Quelques souvenirs épars…

Père Cyrille

Père Cyrille avait la force et la volonté: celle d’échapper aux églises d’émigrés, de s’ouvrir sur la société française, de célébrer la liturgie en français.

Il voulait faire revenir en Occident l’Orient, terre d’origine du Christ. En témoignent les cinq portraits de saints de Provence, qui surplombent l’entrée à l’église: St Césaire d’Arles, St Trophime d’Arles, St Cassien de Marseille, St Victor de Marseille et St Honorat de Lérins, qui voisinent avec St Polycarpe de Smyrne, disciple de St Jean et maître de St Irénée.

Comme ses modèles, P. Cyrille était ouvert aux Chrétiens du monde entier. Lors de la vigile pascale, nombreux étaient ses amis catholiques et protestants venus prier avec nous (et même le maire de Marseille, M. Vigouroux !). Il avait fréquenté à Paris le groupe de théologiens humanistes chrétiens autour de V. Lossky et J. Maritain, et même eu de brefs contacts avec les protestants et catholiques du groupe des Dombes.

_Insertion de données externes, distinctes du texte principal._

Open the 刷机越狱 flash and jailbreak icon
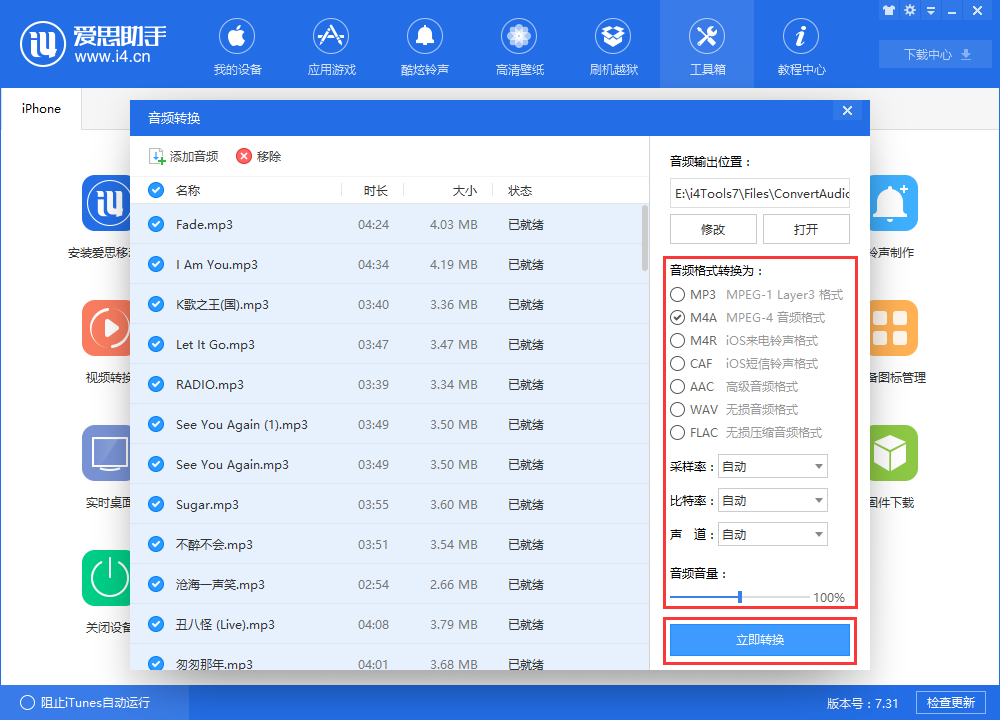 point(613,47)
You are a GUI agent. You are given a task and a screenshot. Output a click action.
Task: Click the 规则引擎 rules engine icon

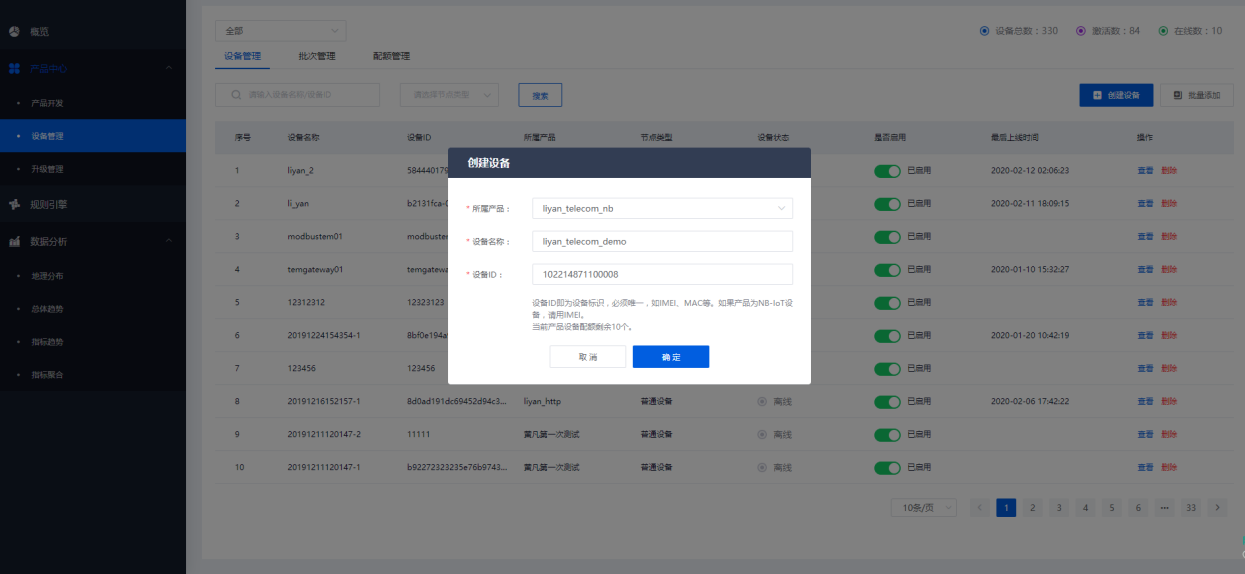14,205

A Marseille, lors de l’invasion de l’Iraq par les troupes des Etats-Unis d’Amérique et pour prévenir la paix civile, il s’engagea à fond dans le projet Marseille-Espérance, regroupant les chefs religieux de toutes les religions présentes dans la cité phocéenne.

C’était un combattant et un tribun, capable de s’engager dans le maquis du Vercors. Mais cet homme savait se montrer humble. Un jour, parlent de Dieu le Père, il n’hésita pas à me reprendre: « Non, ne dis pas Père, mais Papa (abba). Sois son petit enfant. »

Cet homme remarquable pouvait même avoir peur, même des esprits mauvais de l’au-delà. Un soir dînant chez nous il se retourna soudain vers deux statuettes africaines qui symbolisaient pour nous la famille. Avait-il senti des fétiches ? Nul ne le sait, mais il fallut toutefois les déplacer.

Le pire arriva quelque temps avant sa mort. Lors de la cérémonie de la descente de croix, il laissa tomber le corps de Jésus qu’on allait mettre au tombeau. Je revois encore son visage blême de honte et de demande de pardon.

Dans son rôle pastoral, il était fortement attaché à la solidité des couples. Il rappelait même que, dans la Bible, Sarah avait suivi Abraham (n’en déplaise aux féministes d’aujourd’hui !).